Both my husband and I continue to enjoy our day jobs. He is still playing in the APA (American Pool Association) at his brother's bar every Tuesday and whooping my butt every time we play at home. Maine was relaxing as always, unfortunately this year the fish weren’t biting and he came home empty handed most of the time, but he did reel in a couple striper and we got some stellar fish chowder courtesy of our neighbors at the campground. He was able to get a few golf excursions in between the rain storms and we got a rare treat at the end of the season, a clear warm day and we joined our neighbors on a kayak venture up the York River.

As for me, I’ve had a busy year between work, writing and a new assistant editorship for Allegory e-zine as well as the general taxi service on the home front.

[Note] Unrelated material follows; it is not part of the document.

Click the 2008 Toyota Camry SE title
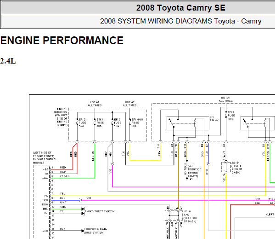Screen dimensions: 275x239 (180, 8)
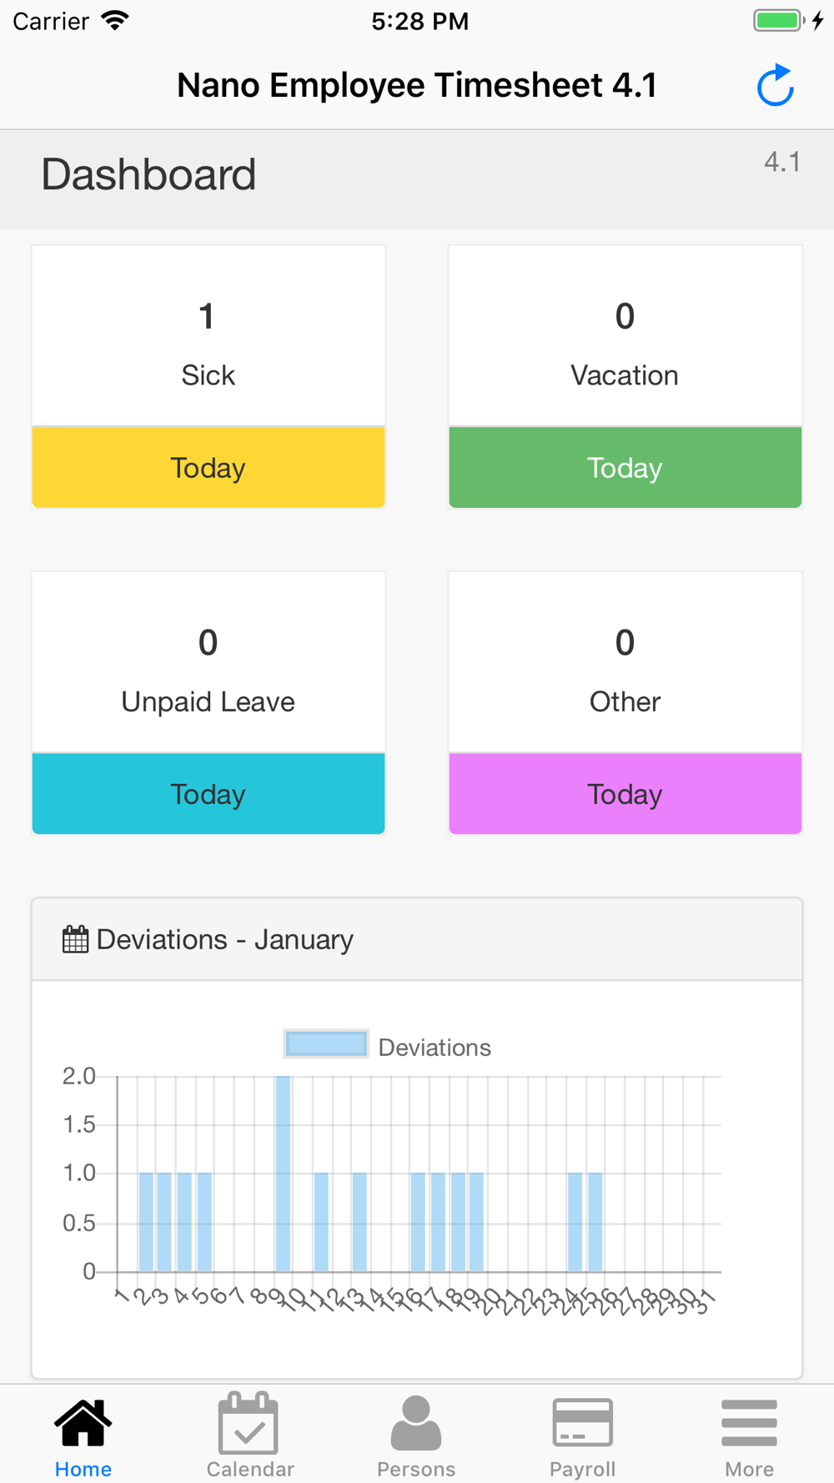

But by far the biggest news of the season is the publishing contract I landed for Survival Games.

Survival Games - an erotic thriller - will be released in both e-book and paperback on July 19, 2010 and can be picked up through my publisher or from You can now pre-order the Kindle version on Amazon!

Well that about wraps up the recap. I hope this finds you safe and warm during this holiday season.

Here’s to a Merry Christmas and a safe, joyous and prosperous 2010!

Sunday, December 6, 2009

JETaylor on writing Survival Games . . .

Now that Survival Games is going to see the light of day, I can share some of the more amusing stories relating to explaining the plot to folks like my family and my co-workers.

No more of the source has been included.